State Rep. Mark Honadel got 60 percent of the vote against Democratic challenger Bill Kurtz in winning re-election to the 21st Assembly District seat.

State Rep. Mark Honadel said he was honored to be elected to another term in the Assembly and looked forward to getting back to work in the state Legislature.

Honadel got 60 percent of the vote Tuesday against Democratic challenger Bill Kurtz in the race for the 21st Assembly district, which includes Oak Creek, South Milwaukee and a small portion of Franklin.

Kurtz, 60, is a former reporter who has also worked for several colleges. He was in his first run for public office.

It will be Honadel's fifth full term in the Assembly after winning a special election in 2003.

"As long you enjoy this job and want to get something done, it's an honor. No doubt about it," Honadel said Wednesday. "I never take this for granted, being in politics."

The 56-year-old welder and businessman said he looked at election results and found that, particularly in South Milwaukee, many people voted for both him and President Barack Obama.

He took those crossover votes as a tribute to his commitment to set politics aside and provide constituents good service.

"I'm a firm believer that if you don't get caught up in all the fluff and politics, and you just do the job well, people will continue to reward you," he said.

Honadel said mining legislation will be at the top of his agenda when the next session starts in January. He was a co-author of mining legislation proposed last session that was ultimately rejected. While opponents have voiced environmental and oversight concerns, a vibrant mining industry is important to help create jobs at local companies like Caterpillar, Honadel said.

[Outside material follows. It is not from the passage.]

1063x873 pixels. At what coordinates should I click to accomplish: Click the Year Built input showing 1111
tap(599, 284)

"I just know that we can have clean, safe mining, protect our beautiful Wisconsin land, and get this done," Honadel said.

A closer look at Wisconsin's tax structure and finding more efficiencies in the state's regulatory processes are also priorities, he said.

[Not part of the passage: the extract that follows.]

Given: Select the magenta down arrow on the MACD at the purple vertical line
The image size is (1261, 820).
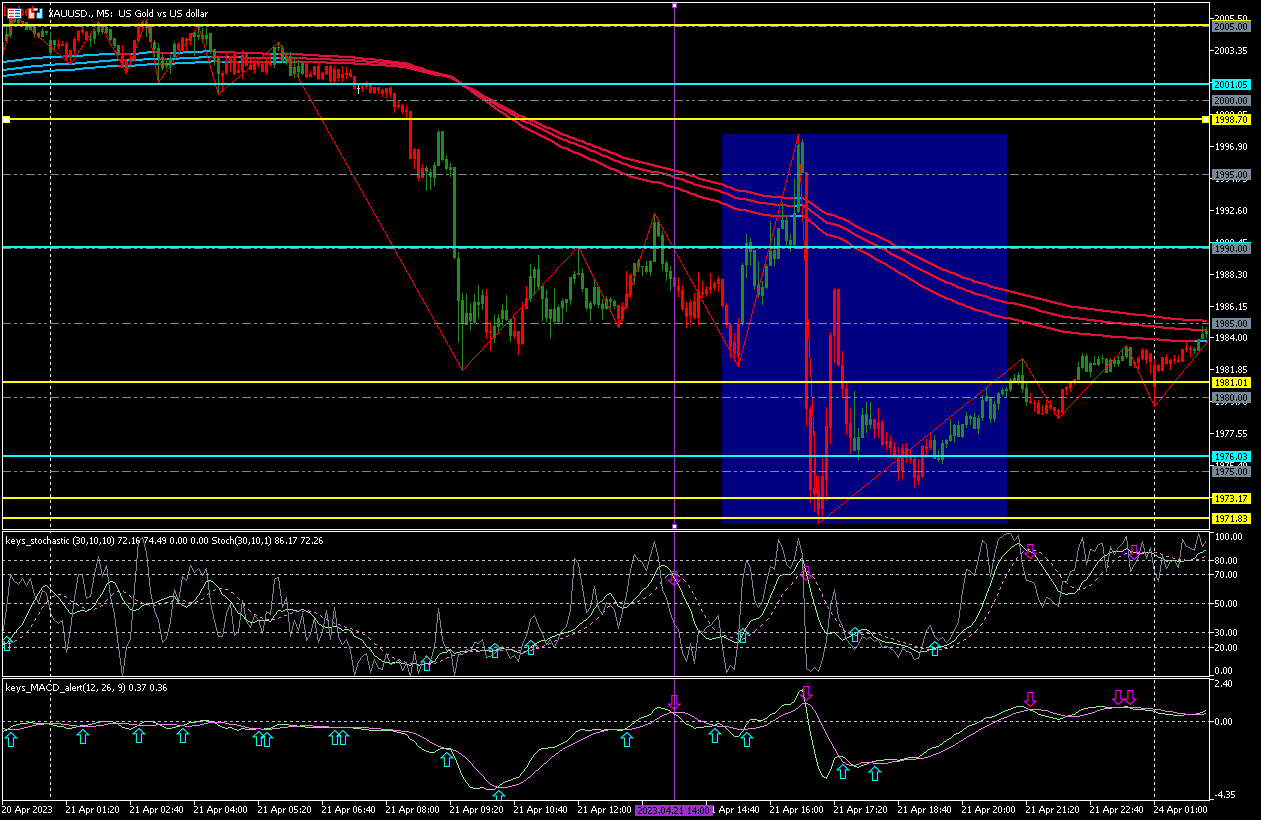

Honadel noted that power of the state Senate flipped back to Republicans, giving the GOP both chambers of the Legislature and the governor's office.

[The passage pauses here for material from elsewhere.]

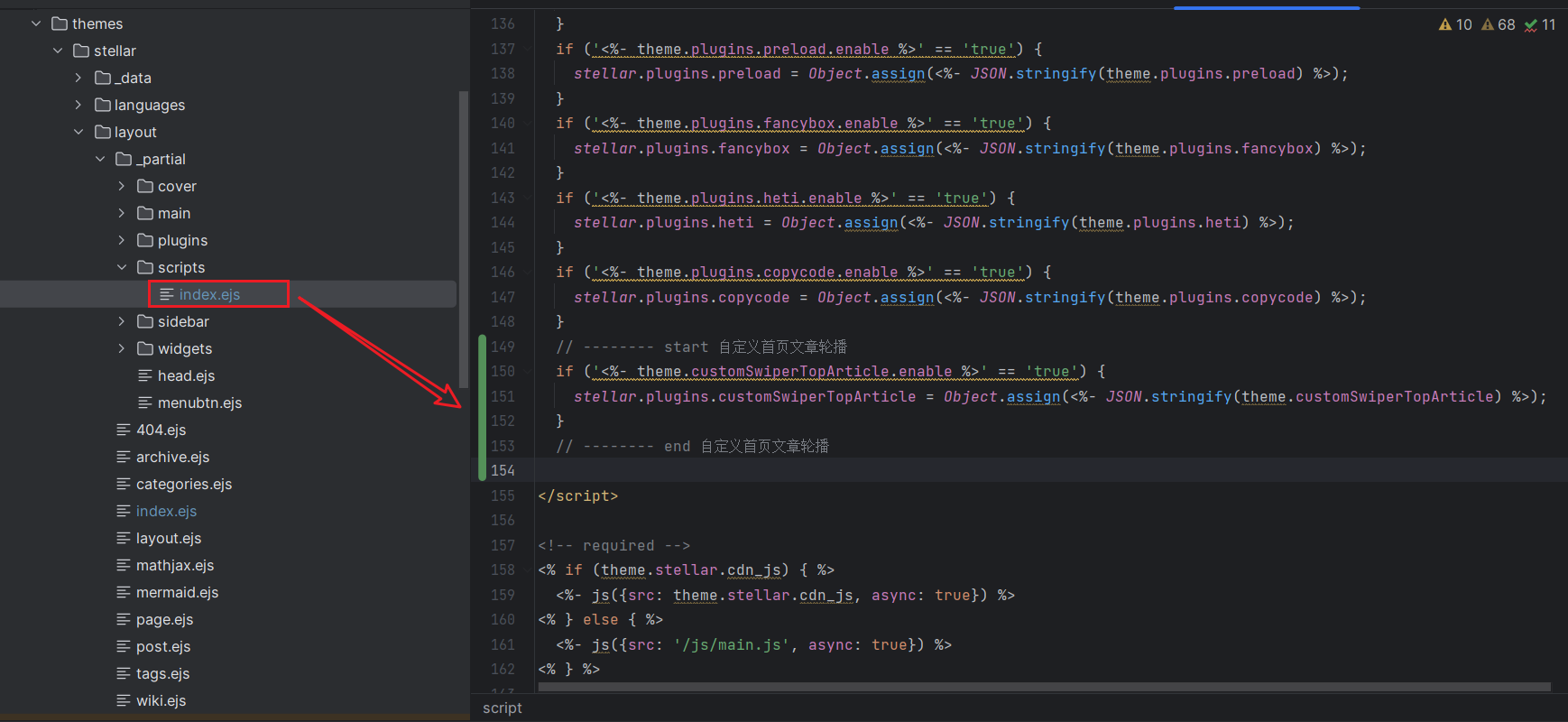Click the head.ejs file icon
Image resolution: width=1568 pixels, height=722 pixels.
pyautogui.click(x=145, y=375)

That's just like it was after the last election in 2010, bringing the "conservative agenda back where we started," he said.

Keith R. Deschler November 19, 2012 at 12:42 PM
wonder how much Kurtz spent on his campaign, and how much help he got from the local Democrat Party? He did run better than the last person who ran against Honadel. Probably the Presidential and Senate campaigns helped him. Congrats to Honadel. He needs to come forward on these Tea Party issues (like nullification of federal laws like ObamaCare), and promote more things that reduce the size, cost,and scope of state government, and promote job creation through the private economy.
Bill Kurtz December 03, 2012 at 02:28 PM
I spent about $7,000, and I'm proud to say the vast majority of it was individual contributions.
Keith R. Deschler December 04, 2012 at 01:44 AM
Bill, I spent all of $100 in my third assembly race, back in 2008. Ran as a Libertarian (which I am, and proud of it!), against the incumbent Democrat and NO GOP opponent. Got 15% (3214 votes), and my main publicity was a few letters to the editor, a few press releases, one forum, and 3000 business cards (my main expenditure, BTW). Not a lot of campaigning door to door, but a lot of lit dropping over the last few weeks prior to the election. If I had known more about Facebook, I would have done that, as I did for my Congress run this year (in which I got 6,026 votes with only around $200 spent, mostly on cards again). You did pretty well on a $7000 budget, but I think that I did incredibly well for someone running a part-time campaign on a third party line.
Keith R. Deschler December 04, 2012 at 01:49 AM
also, the Racine Journal Times did a nice write up about myself and Cory Mason, and my basic positions got out to the general public. No such luck in Racine this time, they admitted that third parties weren't their interest. No wonder so many newspapers are struggling. If someone wants to run for office, cover them. They put out the effort to get on the ballot and be official with the GAB, they're not write-ins who didn't do the work to get on the ballot. Not the media's call to determine if they are "viable" or not. If you 're on the ballot, and listed as a choice for the voting public, you're viable, and could theoretically win.
Bill Kurtz December 05, 2012 at 05:30 PM
Amen to your comment on lack of newspaper coverage. The Journal Sentinel did not cover individual legislative races this year, a severe handicap for someone like myself, a first-time candidate with limited resources. Unlike your assembly race, there were no candidate forums. I did a 10-minute interview on Wisconsin Eye, which my opponent ducked. As an incumbent with a prominent local name, he obviously figured he could skate through. My sincere compliments to you for running, and to anyone who puts themselves out there like that.